Para peserta Audisi Umum Djarum Beasiswa Bulutangkis 2017 berfot bersama. (Istimewa)

29 Pebulutangkis Lolos ke Tahap Final

KUDUS (IndependensI.com) – Sedikitnya 29 pebulutangkis muda hasil Audisi Umum Djarum Beasiswa Bulutangkis 2017 di GOR Djarum, Jati, Kudus, Jawa Tengah (Jateng), berhak mendapatkan tiket ke Tahap Final. Para peserta yang lolos datang dari berbagai kota/kabupaten di Jateng, sementara yang lainnya berasal dari sejumlah provinsi lainnya, seperti Banten, Jawa Timur, Jawa Barat, DI Yogyakarta, Kalimantan Selatan, dan Sumatera Selatan. Tahap Final Audisi Umum Djarum Beasiswa Bulutangkis 2017 juga digelar di GOR Djarum, pada 8-10 September 2017.
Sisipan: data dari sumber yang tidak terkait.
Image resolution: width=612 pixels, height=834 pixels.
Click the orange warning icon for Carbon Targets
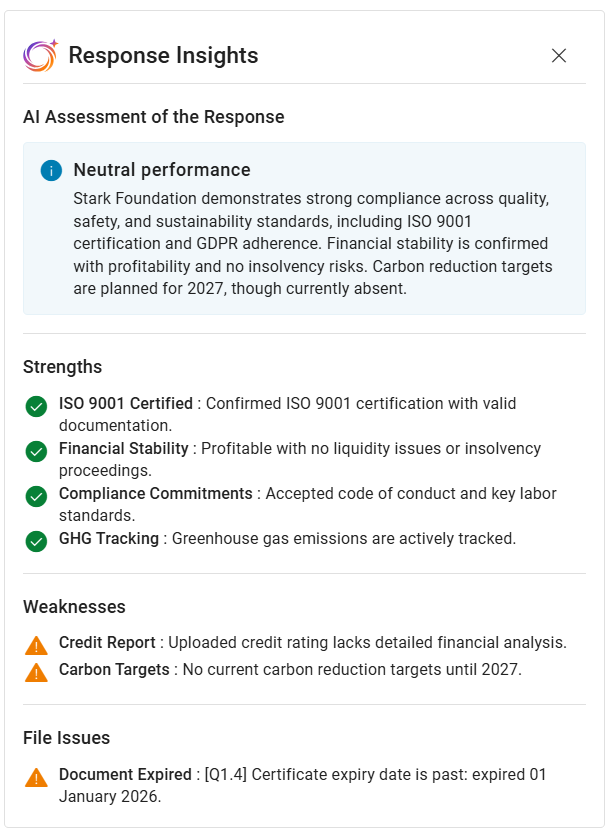click(x=37, y=672)
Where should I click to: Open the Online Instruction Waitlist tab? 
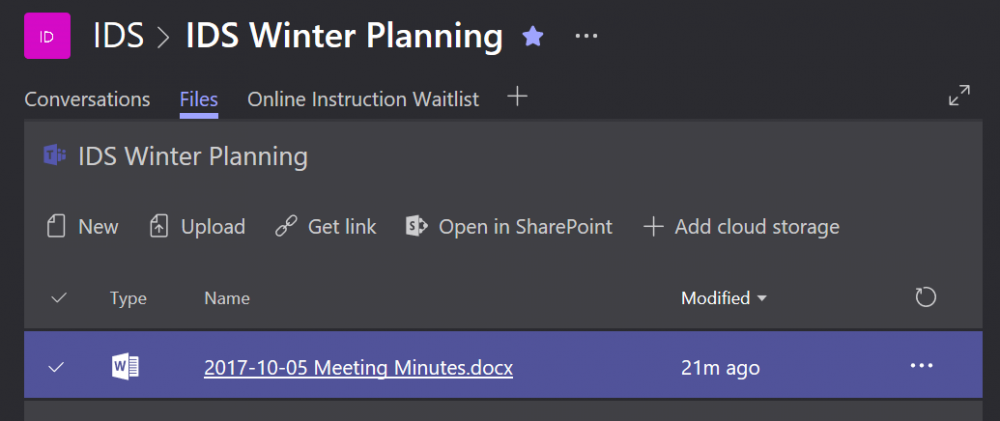363,100
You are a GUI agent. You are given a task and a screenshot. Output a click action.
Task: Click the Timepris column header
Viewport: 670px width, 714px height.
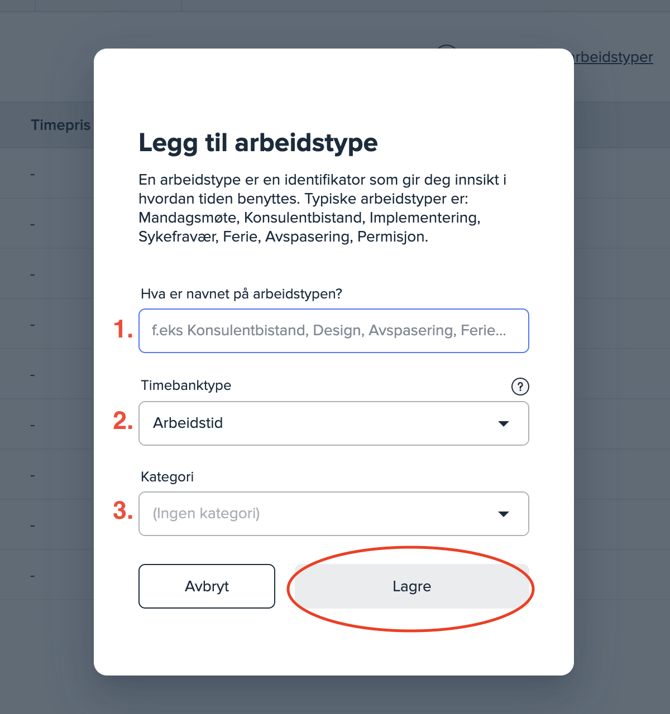point(60,125)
Adapun para peserta yang lolos tersebut didapat melalui proses audisi yang digelar sejak Selasa (5/9) dan sebanyak 704 peserta yang melakukan registrasi ulang pada hari pertama guna mendapatkan kesempatan menguji kemampuan untuk mendapatkan program beasiswa dari PB Djarum ini. Ratusan peserta yang turut serta saling bertarung untuk meraih tiket, di bawah pengawasan Tim Pencari Bakat Audisi Umum Djarum Beasiswa Bulutangkis 2017 yang terdiri dari Christian Hadinata, Liem Swie King, Hariyanto Arbi, Antonius Budi Ariantho, Denny Kantono, Ade Chandra, Johan Wahyudi, Ivana Lie, Maria Kristin, Hastomo Arbi, Sigit Budiarto, Kartono, Yuni Kartika, Basri Yusuf dan Engga Setiawan.
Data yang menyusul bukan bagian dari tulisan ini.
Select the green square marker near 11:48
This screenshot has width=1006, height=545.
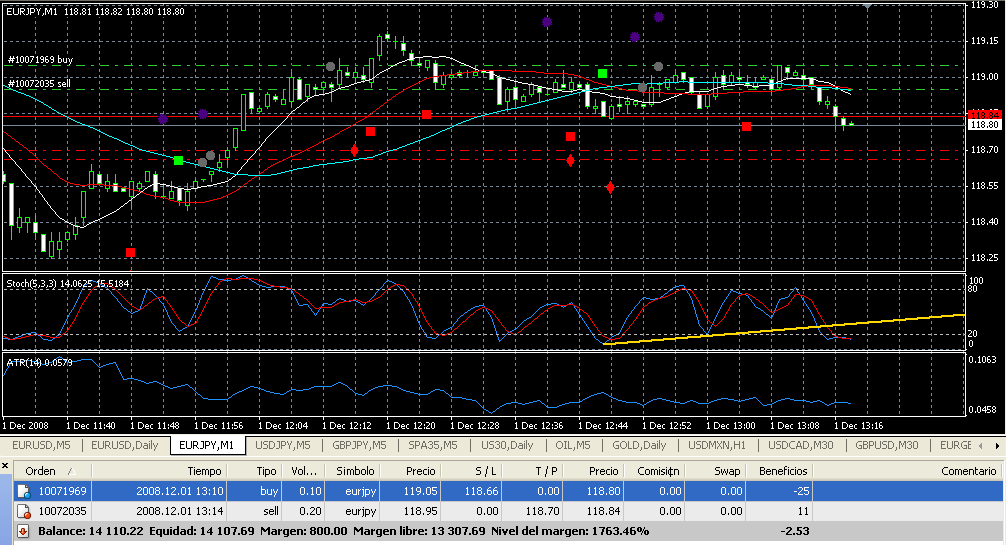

“Audisi Umum ini selalu menarik dan didatangi peserta-peserta yang tidak hanya dari Pulau Jawa saja, tapi dari berbagai daerah lainnya. Ini dikarenakan nilai historis yang tinggi antara Kudus dengan bulutangkis. Dari dulu era tahun 1970an, dalam sejarahnya berdirinya PB Djarum banyak pemain-pemain bulutangkis dari Kudus atau datang ke Kudus untuk dilatih di PB Djarum,” kata Liem Swie King, Tim Pencari Bakat Audisi Umum Djarum Beasiswa Bulutangkis 2017, Kamis (7/9). Liem Swie King yang merupakan juara All England tiga kali ini mengaku ini kesempatan yang harus dimanfaatkan para peserta apabila ingin mengejar impian mereka menjadi pemain bulu tangkis kelas dunia.
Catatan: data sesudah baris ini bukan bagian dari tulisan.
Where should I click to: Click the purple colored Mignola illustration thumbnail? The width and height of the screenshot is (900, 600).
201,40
Sementara itu salah seorang anggota tim Pencari Bakat Audisi PB Djarum, Fung Permadi menyebut sulit untuk menentukan seorang calon pemain memiliki bakat yang baik atau tidak. “Masih terlalu kecil, apalagi kami menekankan pada pencaerian bakat pemain usia U11 dan U13. Memang kami bisa melihat apakah seorang anak memiliki kelebihan pada gerakan kaki atau stamina yang baik. tetapi itu saja kan tidak cukup?” kata Fung.